Yesterday, my plane flew across the vast Asiatic lands, over the Atlantic, and after flying through almost two-thirds of the American airspace, landed in Dallas, Texas. I make this journey nearly every month, and while I have gotten used to the fatigue of flying, the shock and awe that comes from the difference between the two worlds remains. Pakistan and the States are not only in different time zones; they are in different eras. Traveling between the two is not only a form of distance travel but also a form of time travel. The reason I feel this difference much more than others is, perhaps, because I am a physician, and a kidney disease specialist at that. And for the same reason, I see kidney health, kidney disease, and kidney care in Pakistan in a different light.
Before leaving for the States, we celebrated World Kidney Day on March 14, 2024. Across Pakistan, healthcare teams celebrated this even in the traditional way: holding banners covered with copy-pasted material from the World Kidney Day website, shouting emotional slogans, giving small, standard speeches filled with new statistics—old rum in a new bottle—nothing new, nothing practical, nothing candid.
The sad reality is that kidney disease care in Pakistan has barely moved an inch in the last few decades. Our screening efforts, our kidney disease management, and our post-kidney failure treatments reek of ancient methods, stuck in the quagmire of culture, religion, illiteracy, political indifference, and professional Darwinism.
Take, for example, kidney disease screening. Our kidney disease screening scores are dismal. The first quarter of the twenty-first century will end in eighteen months, and we still think of health and health checkups as Europeans did in the Dark Ages, seeing a barber or a quack only when the toothache became intolerable, pus boiled from a blister, or fever and headache put him out of work. Our view of health is no different. We do have basic tools to learn about our health and health status, yet we willingly ignore them. As long as we are able to walk and go about our day, even if we achieve this with a handful of pain medications, we prefer not to learn about our general health. As far as kidney disease is concerned, we put no effort, both as a patient and as a doctor, toward its prevention. Patients with diabetes and high blood pressure, basically the two high-risk groups for developing kidney disease, are never taught about their being at risk of developing this complication. No one screens them for kidney disease. No one asks them to go for serum creatinine and urinalysis—two tests that cost about a thousand Pakistani rupees and could save millions of lives and dollars. Millions of patients in Pakistan jump into the volcano of kidney disease just because they never opted for kidney disease screening.

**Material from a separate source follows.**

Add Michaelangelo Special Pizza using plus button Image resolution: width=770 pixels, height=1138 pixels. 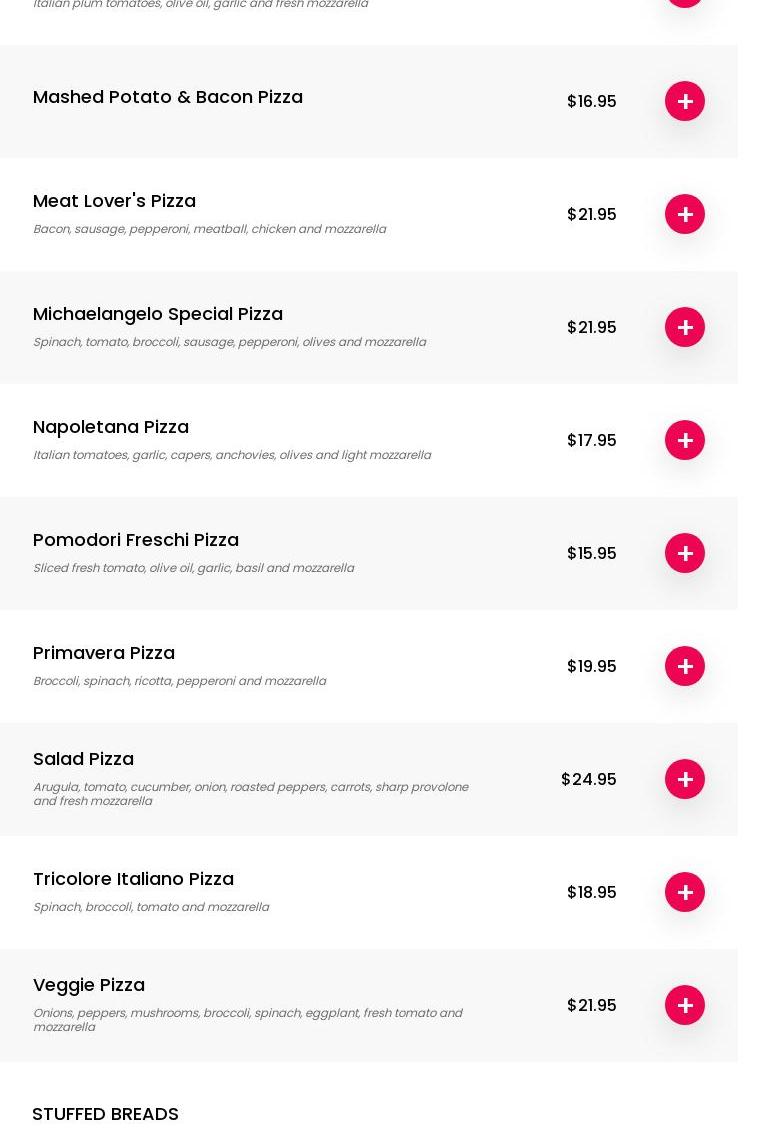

Kidney disease screening is not the only neglected segment in kidney care; kidney disease management is equally ignored. Since I started my practice in Pakistan, it has been a constant puzzle for me why doctors here don’t give their CKD patients kidney-protective drugs, such as angiotensin-converting enzyme inhibitors, angiotensin receptor blockers, or SGLT2 inhibitors. Those lucky patients who get started on these drugs are given only tiny doses. And still puzzled I am. As for the newer medicines—finerenone for diabetic nephropathy, Sparsentan and Budenoside for IgA nephropathy, Belimumab and Volcosporin for Lupus Nephritis—they will take decades to reach our shores. Then, we have limited our kidney disease monitoring to creatinine alone, ignoring other targets such as blood pressure, blood sugar, and, most important of all, proteinuria. Lastly, we utterly fail to prepare our patients for renal replacement therapies, resulting invariably in the emergent start of dialysis, that too after a prolonged uremia.
Our capabilities for renal replacement therapies, too, have barely evolved. Pakistan can only import older models of hemodialysis machines. We are still in the process of perfecting our peritoneal dialysis machine, but the dialysis fluids to be used with these machines are not available. We have only a few skilled interventionists, constrained to three bigger urban centers: Lahore, Islamabad, and Karachi. In smaller cities, even general nephrologists are few and far between. Our dialysis centers and patients work under the powerful monopoly of dialysis technicians. Transplants in Pakistan are extremely rare, limited to those with a willing family donor and big bank balance.
Kidney disease in Pakistan and the United States means two different things. Our worlds are apart, and so are our kidney disease care. We should aim for audacious goals as the wealthy world does, yet we must begin our journey with a focus on the basics: We must spread awareness of kidney disease; we have to scale up our screening scores; we must teach our doctors and patients about the indispensable nature of kidney-protective drugs; we must educate our patients about kidney disease management targets and goals. Lastly, we must improve not only our strategies for the transition to renal replacement therapies but also renal replacement therapy itself.